Dáil Éireann díospóireacht -
Tuesday, 10 Mar 1998

I propose to take Questions Nos. 205, 206 and 207 together.

I am aware of reports of a recent study in the United Kingdom suggesting possible linkages between the MMR vaccine and autism. However, I have been advised that the Irish Medicines Board, along with other European regulatory authorities, and on the basis of the scientific data available, is of the view that no change in the regulatory status of the vaccine is warranted at this time. Nonetheless, the board has assured me that it will continue to monitor the situation and will take any appropriate action that may be considered necessary in the light of any information or evidence that might become available which would alter the risk-benefit ratio of the vaccine.

The vaccine in question has been licensed in Ireland for many year and is the subject of a current product authorisation issued by the Irish Medicines Board in accordance with the requirements of the Medical Preparations (Licensing and Sale) Regulations, 1996. The vaccine was first authorised following assessment by the former National Drugs Advisory Board, including assessment of the relative safety of the product. I am also advised that no clinical trials on this vaccine took place in Ireland before its introduction here. The clinical studies necessary to support the application for the licensing of the vaccine were conducted outside the country.

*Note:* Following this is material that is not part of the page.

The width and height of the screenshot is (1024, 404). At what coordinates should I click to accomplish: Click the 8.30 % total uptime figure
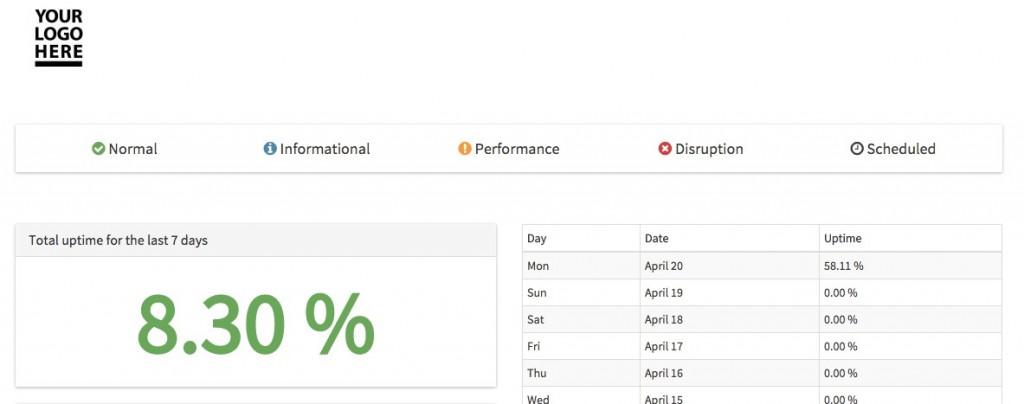point(255,326)
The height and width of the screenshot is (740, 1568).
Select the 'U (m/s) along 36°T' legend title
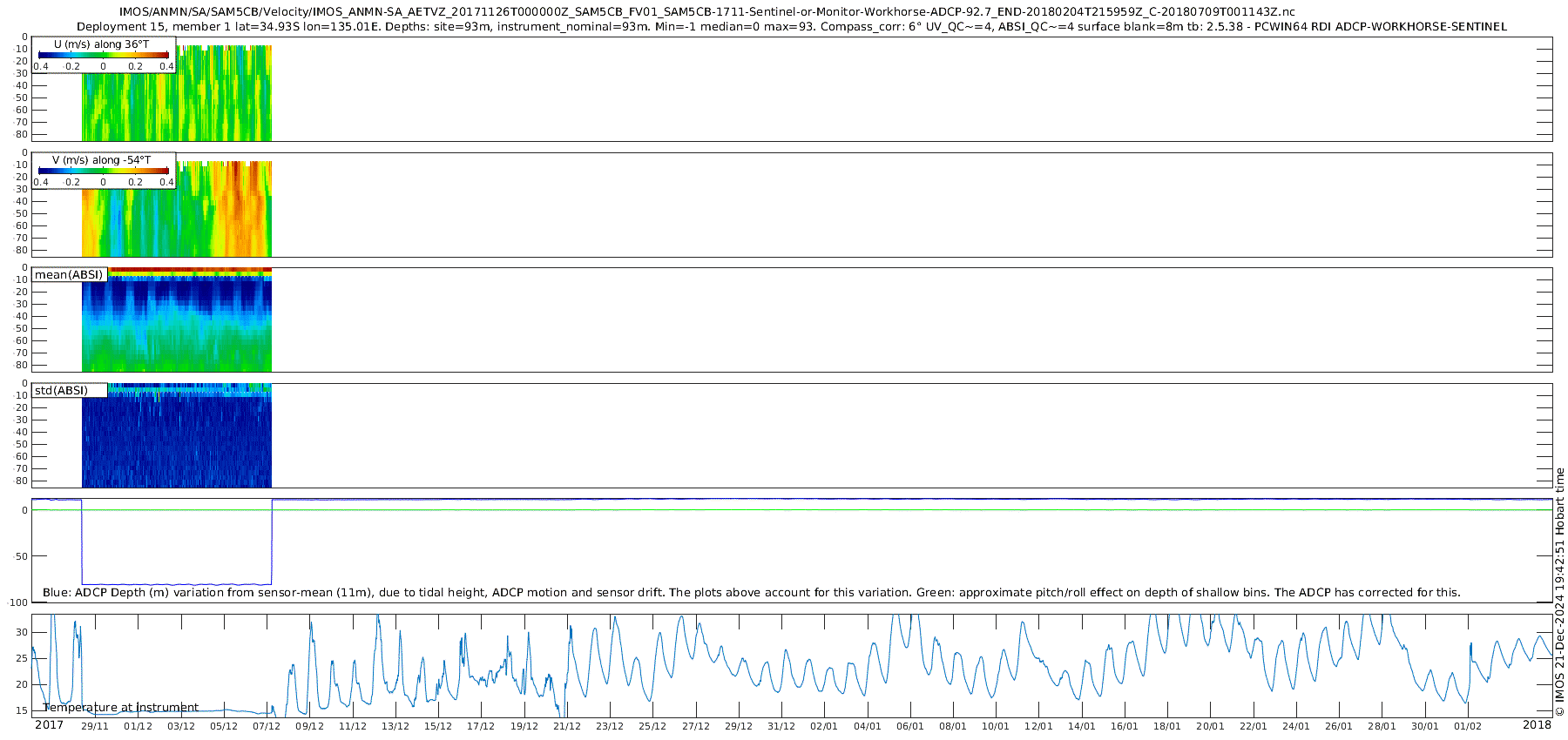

At present there is no scientific evidence to support the separate administration of these vaccines. The Immunisation Guidelines for Ireland, published in 1996 are currently being reviewed by the Immunisation Advisory Committee of the Royal College of Physicians of Ireland. All relevant scientific information relating to the safety and efficacy of the vaccines in use in the national immunisation programme is being considered by the committee, to ensure that the guidelines continue to reflect best international practice in his most important aspect of our preventive medical service.